IT was with incredulity as a yacht owner that I read your article concerning Argyll and Bute Council’s £3.1 million funding of a 100-berth transit marina in Oban bay for visiting yachts and a safe landing facility for the passengers of the 15 or so cruise ships which visit Oban annually (“£3m marina sparks jobs fear”, The Herald, May 4). This is despite the fact that ample marina berths exist in the surrounding area and the cruise lines must have carried out the necessary health and safety checks on the existing shore facilities at Oban before landing their passengers.

This proposal is going ahead despite the fact that the council’s recent budget proposals saw reductions to the social care budget with the threatend closure of several day care centres in the area, roads and infrastructure badly in need of repair, a raft of voluntary redundancies and closure of public offices after 12 noon, educations cuts which have led to one of the worst inspectorate reports on standards in Scotland, and your article yesterday highlighted the lack of affordable homes for locals and accommodation for essential workers in Tobermory, threatening the viability of some businesses, a long-standing problem throughout the area and its islands.

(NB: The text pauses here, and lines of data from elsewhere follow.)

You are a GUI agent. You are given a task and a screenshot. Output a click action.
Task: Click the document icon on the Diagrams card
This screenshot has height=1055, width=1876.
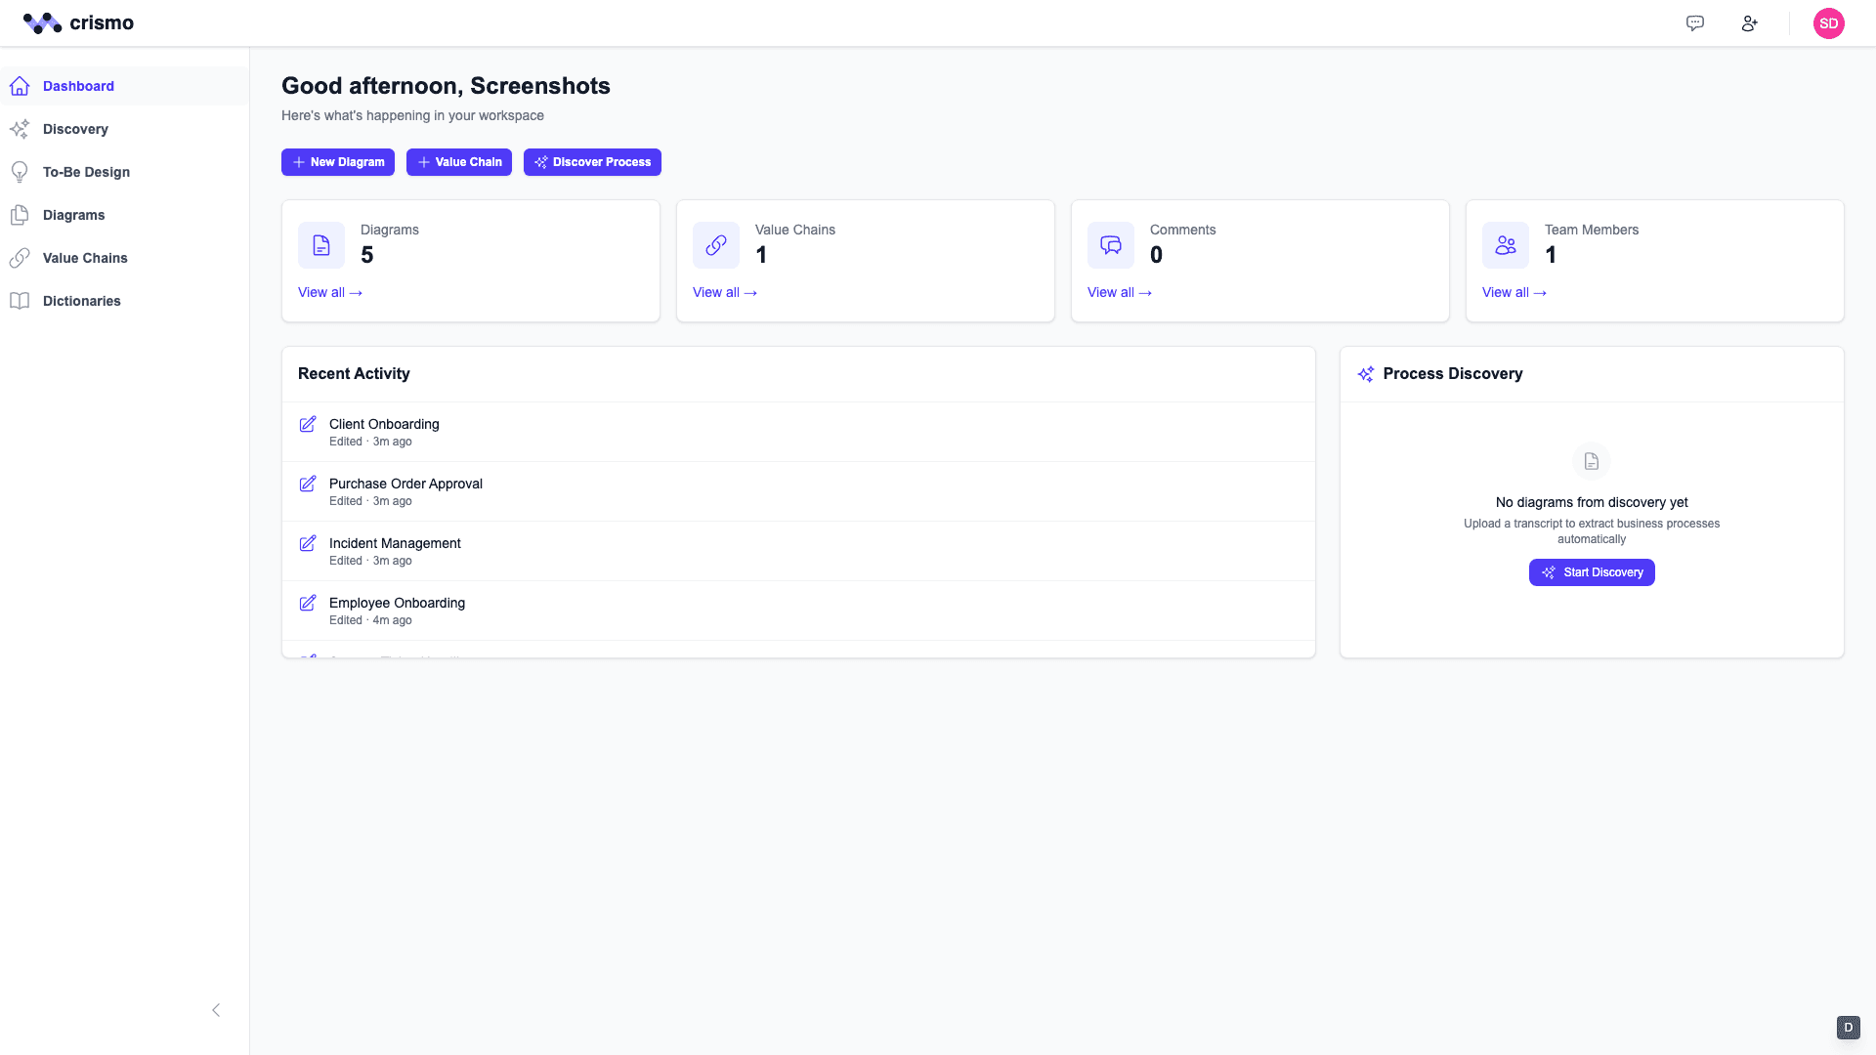[321, 245]
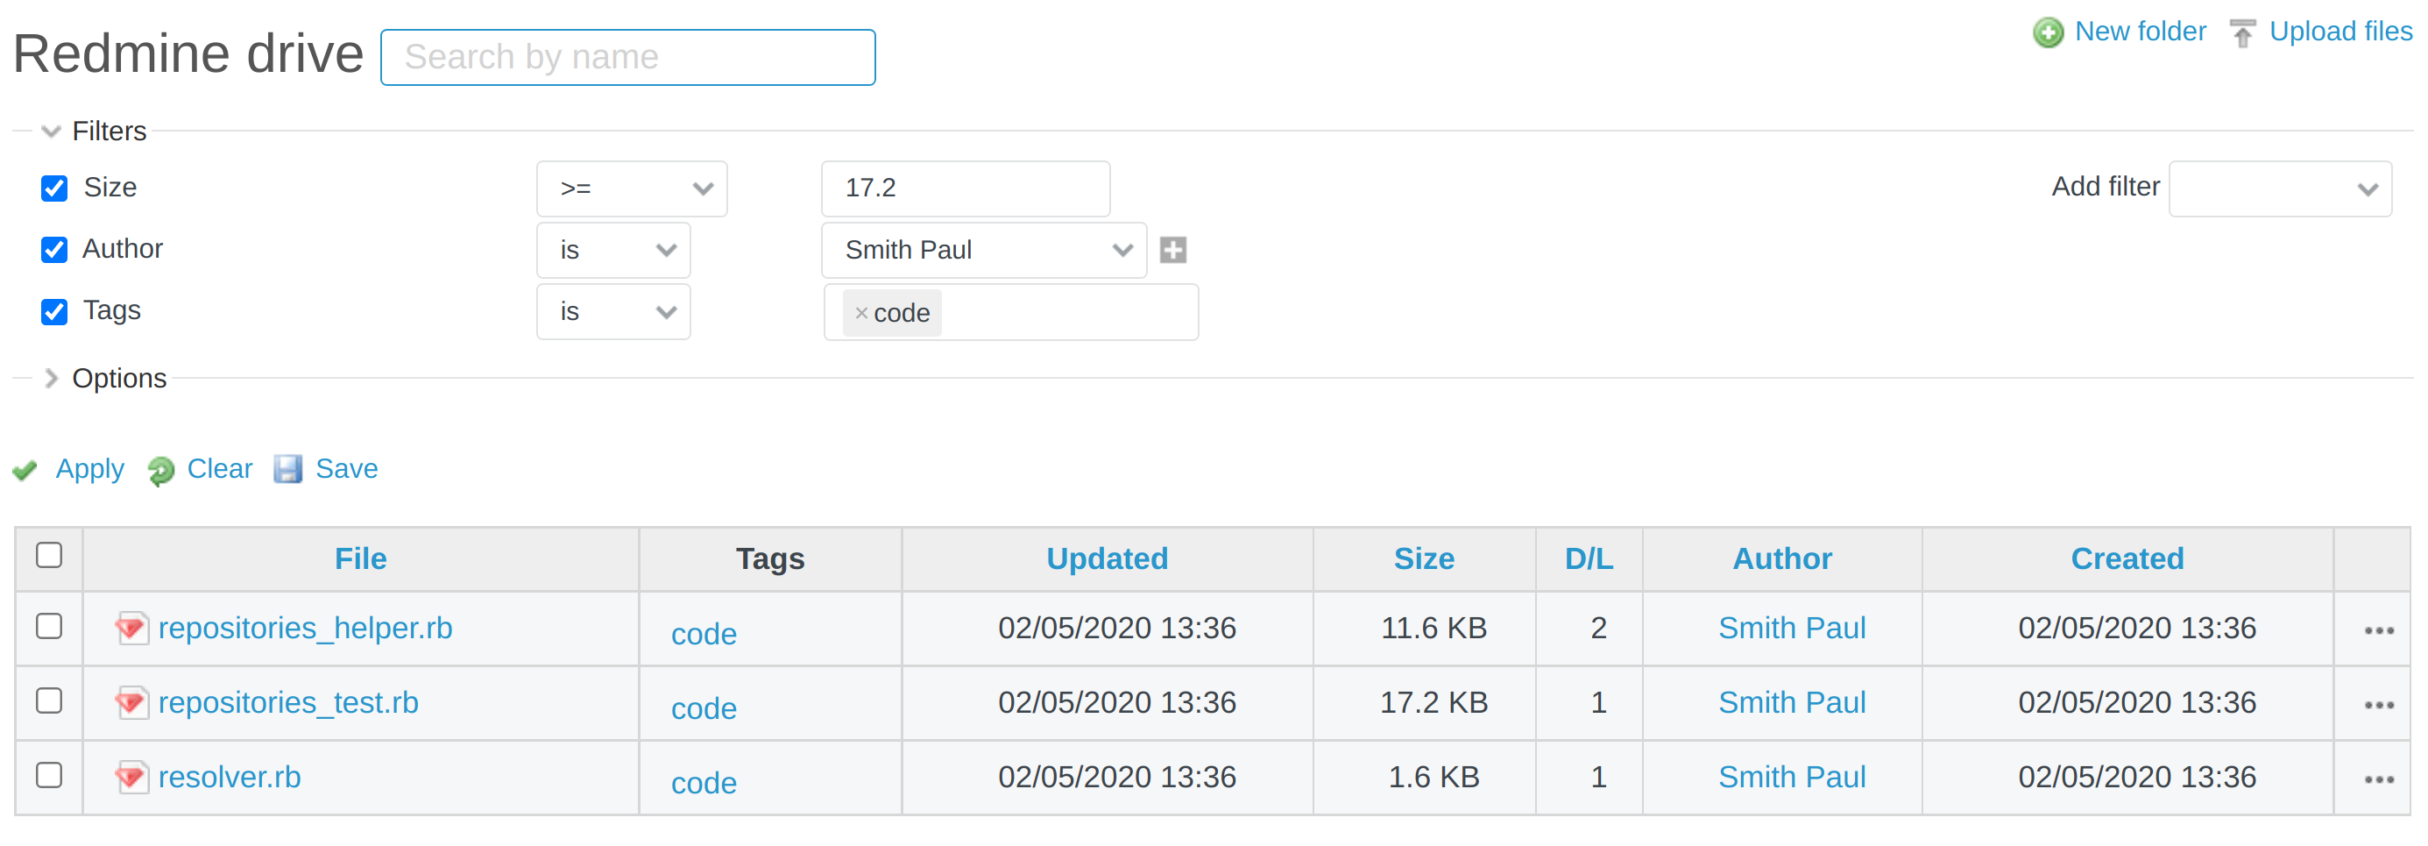Click the Save disk icon
The width and height of the screenshot is (2428, 846).
[288, 469]
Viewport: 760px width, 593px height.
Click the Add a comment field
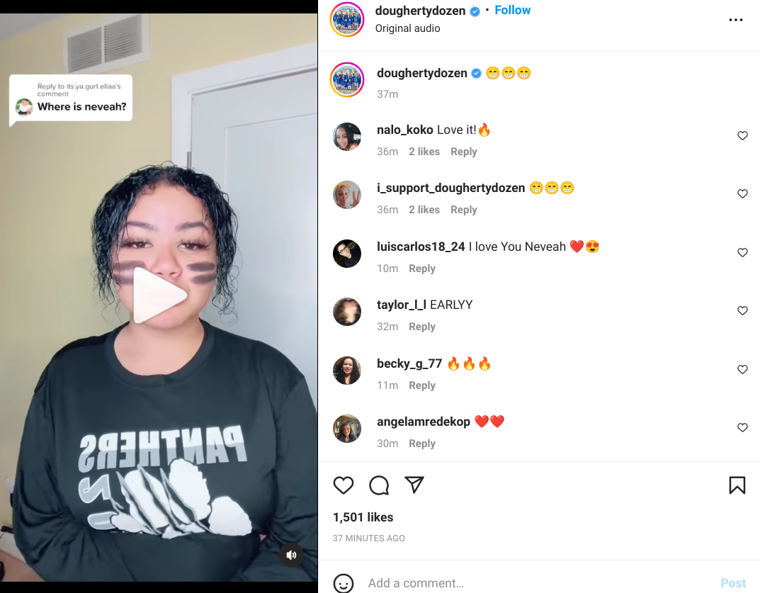point(538,583)
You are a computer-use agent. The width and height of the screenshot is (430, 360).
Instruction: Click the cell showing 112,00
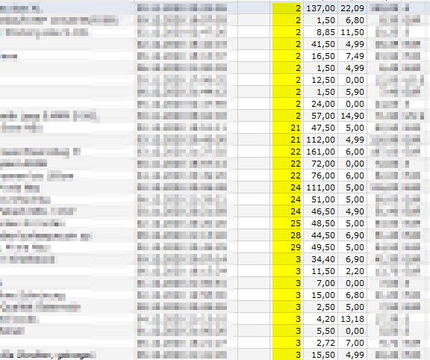click(320, 140)
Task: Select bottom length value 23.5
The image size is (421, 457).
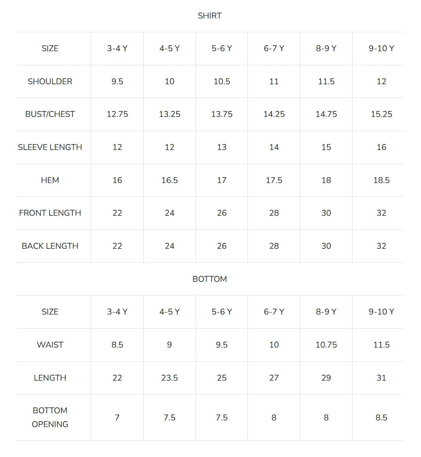Action: point(169,378)
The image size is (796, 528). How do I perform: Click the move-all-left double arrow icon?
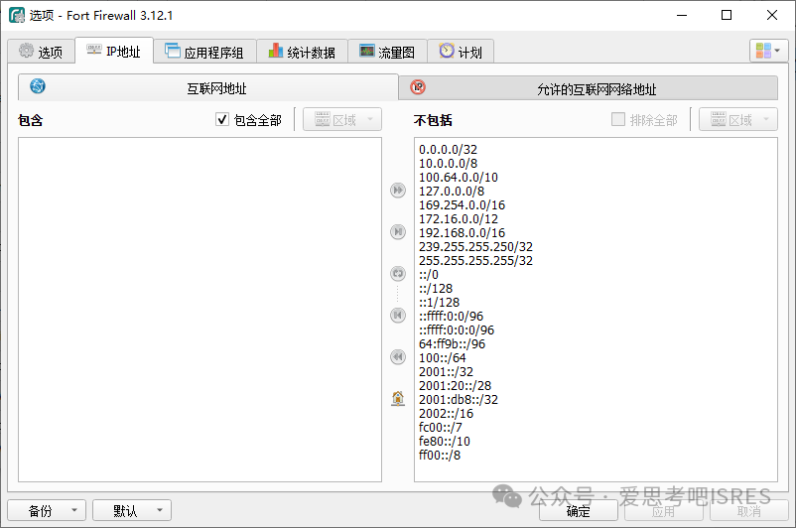[x=398, y=356]
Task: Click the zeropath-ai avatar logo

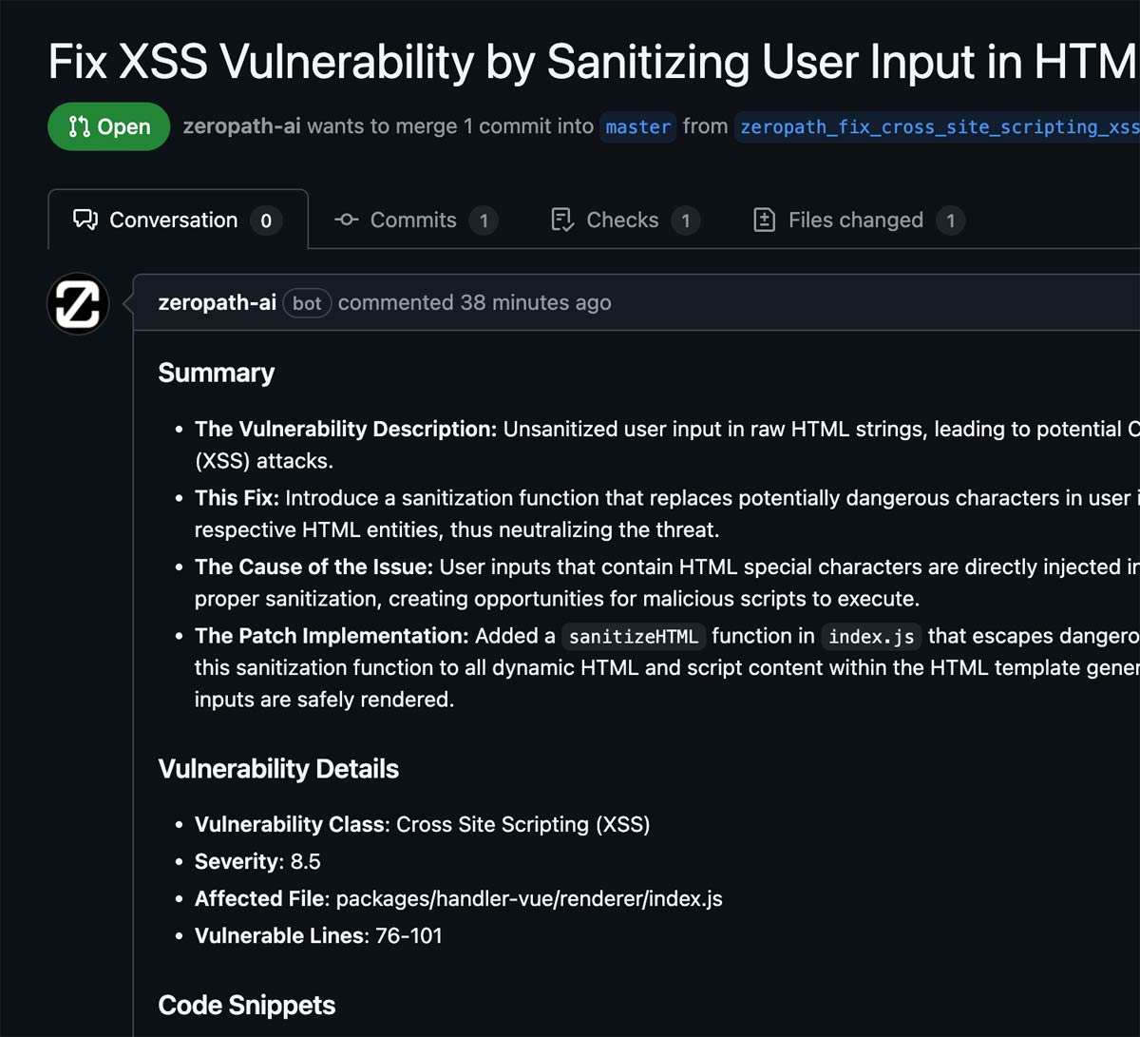Action: coord(78,304)
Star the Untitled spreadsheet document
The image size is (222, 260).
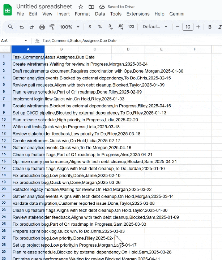(81, 7)
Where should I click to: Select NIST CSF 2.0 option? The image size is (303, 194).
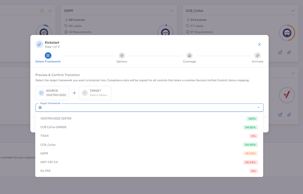pyautogui.click(x=149, y=162)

As to the new marina going to be full for six months of the year, I think whoever prepared the report was painting an extremely optimistic picture, for yachts only start to appear in any number around the West Coast along with the returning house martins in late April/early May and then migrate back, like the birds, to their home base late September/early October, likewise the cruise liners head off in the autumn for the warmer climes of the Mediterranean or the Caribbean. So at best the marina might see five months of reasonable visitor numbers.

At the moment our First Minister is being lambasted for not getting on with the “day job”. I think the councillors and officers who proposed this level of investment forgot their day job for an unnecessary vanity project.

The group which operates the council-owned marina in Rothesay Harbour were told that there was no funding available to replace some of the pontoons which have been place for over 10 years, so from where did £3.1m suddenly appear?

I can only hope the councillors we’ve just elected deal with the real problems facing this Area instead of spending scarce resources on pipedreams.

George McKenzie,

Rubha nan Gall, 48 Ardbeg Road, Rothesay, Isle of Bute.